A dozen slo-mo shells would do it, but the rising water had washed all the debris off the gravel bar where he’d gotten his helmet, and there weren’t any more dead ones in the meadow. There weren’t any live ones there today, either. They must not like flopping through mud. He would have to go out hunting for them to find any at all, live or dead.
The idea of killing a dozen animals just to provide scoops for his waterwheel wasn’t all that appealing, either. He decided he would rather walk down the valley a ways, following the stream and checking out any open ground he found along the way. It might even be easier to find what he needed today than on a dry day. Any slo-mos he found out in the open today were most likely going to be dead already, so at least he wouldn’t have to keep flipping them over like he had done yesterday.

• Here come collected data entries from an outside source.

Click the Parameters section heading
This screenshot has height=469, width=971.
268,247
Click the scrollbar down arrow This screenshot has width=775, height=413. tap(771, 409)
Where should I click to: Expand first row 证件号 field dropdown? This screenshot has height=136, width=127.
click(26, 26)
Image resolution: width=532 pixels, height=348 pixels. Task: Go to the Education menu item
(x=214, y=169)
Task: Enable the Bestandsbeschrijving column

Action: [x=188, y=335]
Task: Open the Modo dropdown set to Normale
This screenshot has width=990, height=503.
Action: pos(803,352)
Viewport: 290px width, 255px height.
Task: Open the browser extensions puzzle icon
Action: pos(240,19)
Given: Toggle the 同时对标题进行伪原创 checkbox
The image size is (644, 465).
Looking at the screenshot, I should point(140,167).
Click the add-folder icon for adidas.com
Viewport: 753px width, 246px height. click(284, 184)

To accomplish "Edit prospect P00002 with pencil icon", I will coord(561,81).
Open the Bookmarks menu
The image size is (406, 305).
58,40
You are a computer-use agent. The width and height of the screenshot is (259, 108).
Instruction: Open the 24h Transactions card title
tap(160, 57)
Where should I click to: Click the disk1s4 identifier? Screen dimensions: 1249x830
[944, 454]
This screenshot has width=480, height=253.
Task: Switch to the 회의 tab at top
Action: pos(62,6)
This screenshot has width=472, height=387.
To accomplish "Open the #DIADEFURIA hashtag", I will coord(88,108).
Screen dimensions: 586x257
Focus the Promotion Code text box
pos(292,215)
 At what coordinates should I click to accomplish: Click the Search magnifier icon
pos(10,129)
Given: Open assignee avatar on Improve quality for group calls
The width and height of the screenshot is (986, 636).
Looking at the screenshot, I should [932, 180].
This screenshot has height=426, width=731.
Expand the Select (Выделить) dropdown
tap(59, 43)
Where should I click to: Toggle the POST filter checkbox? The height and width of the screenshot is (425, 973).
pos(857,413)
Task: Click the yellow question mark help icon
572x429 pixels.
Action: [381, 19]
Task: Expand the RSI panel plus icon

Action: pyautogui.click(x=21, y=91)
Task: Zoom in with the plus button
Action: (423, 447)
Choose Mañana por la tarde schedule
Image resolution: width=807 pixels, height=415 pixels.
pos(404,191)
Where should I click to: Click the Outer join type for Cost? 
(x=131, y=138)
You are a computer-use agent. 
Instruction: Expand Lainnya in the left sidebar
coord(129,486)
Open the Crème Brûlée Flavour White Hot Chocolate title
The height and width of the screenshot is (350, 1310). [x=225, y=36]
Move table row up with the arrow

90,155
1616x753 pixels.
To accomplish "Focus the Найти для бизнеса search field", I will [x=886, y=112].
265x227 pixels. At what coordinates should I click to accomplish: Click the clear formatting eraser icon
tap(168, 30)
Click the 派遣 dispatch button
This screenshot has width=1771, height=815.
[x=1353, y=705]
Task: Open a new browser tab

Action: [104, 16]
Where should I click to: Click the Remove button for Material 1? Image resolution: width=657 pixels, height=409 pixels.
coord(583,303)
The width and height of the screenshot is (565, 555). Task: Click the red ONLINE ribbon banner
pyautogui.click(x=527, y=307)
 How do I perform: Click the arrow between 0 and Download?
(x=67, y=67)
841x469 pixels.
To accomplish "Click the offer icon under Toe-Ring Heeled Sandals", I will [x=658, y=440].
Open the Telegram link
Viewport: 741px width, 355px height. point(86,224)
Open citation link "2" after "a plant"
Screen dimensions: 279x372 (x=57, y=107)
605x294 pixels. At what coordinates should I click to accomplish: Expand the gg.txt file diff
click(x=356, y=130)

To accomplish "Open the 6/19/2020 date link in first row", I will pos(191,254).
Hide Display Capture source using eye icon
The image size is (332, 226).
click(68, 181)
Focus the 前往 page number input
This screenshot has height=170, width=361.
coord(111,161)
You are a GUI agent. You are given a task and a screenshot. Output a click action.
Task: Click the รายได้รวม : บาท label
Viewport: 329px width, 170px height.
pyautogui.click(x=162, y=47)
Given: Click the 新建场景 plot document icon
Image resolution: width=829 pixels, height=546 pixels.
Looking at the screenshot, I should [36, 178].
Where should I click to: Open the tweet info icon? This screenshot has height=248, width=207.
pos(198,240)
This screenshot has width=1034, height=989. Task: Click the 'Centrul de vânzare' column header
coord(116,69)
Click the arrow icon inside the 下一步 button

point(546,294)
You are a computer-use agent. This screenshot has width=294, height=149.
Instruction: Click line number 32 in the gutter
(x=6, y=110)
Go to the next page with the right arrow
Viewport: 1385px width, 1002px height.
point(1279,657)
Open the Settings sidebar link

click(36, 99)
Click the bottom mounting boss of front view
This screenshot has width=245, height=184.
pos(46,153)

He had taken off his armor while he was under the truck. Now he put it on again and stuck his head inside the camper. “I’m going for a walk downstream to look for empty slo-mo shells. Back in an hour or two.”
Donna had wrapped herself up in a blanket, but with the blue light from the screen on her face, she looked cold even so. She looked up and said, “Okay. Take the rifle.”
“It’s too rainy to be carryin’ that around. I’ve got the pistol; that’ll do.”
“All right. Be careful.”
He needed something to carry the empty shells in, assuming he found any. He tried to think what would work, but the only big container they had in the camper was a five-gallon water bucket, and that would only carry three or four slo-mo shells. They had some plastic garbage bags, but those probably wouldn’t hold up to the weight. They didn’t have a duffel bag or a laundry bag or anything like that. It was starting to sink in just how little equipment they did have, way out here in the ass end of nowhere.
They had a tarp. He could throw whatever he found in the middle of that and gather the ends to make a sack. That would have to do. He pulled it out from under the pickup, folded it as small as it would go, and set off to see what he could find downstream.